What is required: State how many lines of the entries below hold the word "computer"; reply with nothing but the number.

────

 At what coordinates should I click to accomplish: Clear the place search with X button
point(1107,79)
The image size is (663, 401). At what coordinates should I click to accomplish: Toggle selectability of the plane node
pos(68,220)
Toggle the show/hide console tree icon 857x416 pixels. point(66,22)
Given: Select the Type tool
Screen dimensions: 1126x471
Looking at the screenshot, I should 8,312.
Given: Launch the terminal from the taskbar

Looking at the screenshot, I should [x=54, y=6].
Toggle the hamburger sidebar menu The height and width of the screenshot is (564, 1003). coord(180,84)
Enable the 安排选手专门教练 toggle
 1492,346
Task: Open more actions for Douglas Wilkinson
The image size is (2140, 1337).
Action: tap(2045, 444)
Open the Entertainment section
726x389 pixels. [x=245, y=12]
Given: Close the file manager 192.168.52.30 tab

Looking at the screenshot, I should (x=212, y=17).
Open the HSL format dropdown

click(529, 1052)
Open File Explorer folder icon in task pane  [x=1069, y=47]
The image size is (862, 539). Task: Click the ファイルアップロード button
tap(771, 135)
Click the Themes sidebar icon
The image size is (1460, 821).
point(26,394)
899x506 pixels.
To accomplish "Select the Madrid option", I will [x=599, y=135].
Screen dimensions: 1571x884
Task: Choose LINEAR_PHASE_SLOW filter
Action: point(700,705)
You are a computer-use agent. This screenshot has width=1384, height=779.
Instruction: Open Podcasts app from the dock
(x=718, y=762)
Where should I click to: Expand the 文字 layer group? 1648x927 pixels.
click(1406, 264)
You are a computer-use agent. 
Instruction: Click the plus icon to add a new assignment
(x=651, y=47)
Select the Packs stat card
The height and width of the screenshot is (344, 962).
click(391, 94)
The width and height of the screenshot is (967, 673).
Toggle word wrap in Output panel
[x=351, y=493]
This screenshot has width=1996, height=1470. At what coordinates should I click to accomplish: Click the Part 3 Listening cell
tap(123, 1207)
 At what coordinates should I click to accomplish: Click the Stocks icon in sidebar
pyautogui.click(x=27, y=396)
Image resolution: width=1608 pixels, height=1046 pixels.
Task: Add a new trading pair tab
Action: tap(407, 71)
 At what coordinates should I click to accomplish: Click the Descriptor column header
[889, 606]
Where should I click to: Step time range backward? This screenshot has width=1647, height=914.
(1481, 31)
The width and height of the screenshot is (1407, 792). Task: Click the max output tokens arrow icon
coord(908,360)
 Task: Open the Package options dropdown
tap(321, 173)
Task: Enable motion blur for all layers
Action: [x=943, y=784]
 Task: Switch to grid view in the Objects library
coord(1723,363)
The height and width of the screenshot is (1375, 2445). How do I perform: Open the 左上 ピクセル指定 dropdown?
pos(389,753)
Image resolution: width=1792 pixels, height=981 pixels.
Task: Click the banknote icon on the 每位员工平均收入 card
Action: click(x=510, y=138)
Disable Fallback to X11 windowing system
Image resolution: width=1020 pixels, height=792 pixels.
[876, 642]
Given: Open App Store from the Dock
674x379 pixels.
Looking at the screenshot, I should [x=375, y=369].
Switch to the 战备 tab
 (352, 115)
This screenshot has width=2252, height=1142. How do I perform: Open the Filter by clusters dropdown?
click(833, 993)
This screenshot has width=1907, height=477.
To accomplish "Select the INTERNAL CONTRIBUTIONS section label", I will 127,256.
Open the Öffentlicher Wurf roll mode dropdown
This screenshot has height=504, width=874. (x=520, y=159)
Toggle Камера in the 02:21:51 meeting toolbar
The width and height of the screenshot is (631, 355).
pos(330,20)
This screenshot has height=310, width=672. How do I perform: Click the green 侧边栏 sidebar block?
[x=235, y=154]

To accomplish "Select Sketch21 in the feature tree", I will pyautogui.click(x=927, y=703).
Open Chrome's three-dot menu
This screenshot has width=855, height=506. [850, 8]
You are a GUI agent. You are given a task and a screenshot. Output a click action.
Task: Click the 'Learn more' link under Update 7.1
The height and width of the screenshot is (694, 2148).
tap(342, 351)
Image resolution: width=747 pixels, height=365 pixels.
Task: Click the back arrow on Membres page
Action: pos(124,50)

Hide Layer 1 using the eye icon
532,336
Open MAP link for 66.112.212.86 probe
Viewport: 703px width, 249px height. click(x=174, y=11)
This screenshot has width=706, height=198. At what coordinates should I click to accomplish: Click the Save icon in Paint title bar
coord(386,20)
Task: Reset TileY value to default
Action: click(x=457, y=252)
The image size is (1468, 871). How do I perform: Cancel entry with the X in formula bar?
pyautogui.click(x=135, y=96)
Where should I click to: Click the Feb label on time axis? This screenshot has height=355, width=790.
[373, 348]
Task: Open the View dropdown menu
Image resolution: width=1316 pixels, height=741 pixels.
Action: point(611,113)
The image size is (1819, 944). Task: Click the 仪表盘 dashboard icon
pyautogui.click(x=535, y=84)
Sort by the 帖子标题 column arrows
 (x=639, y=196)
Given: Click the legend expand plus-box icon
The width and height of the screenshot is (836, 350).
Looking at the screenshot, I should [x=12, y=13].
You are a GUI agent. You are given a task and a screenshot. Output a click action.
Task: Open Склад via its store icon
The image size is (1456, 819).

────

Written answer: 2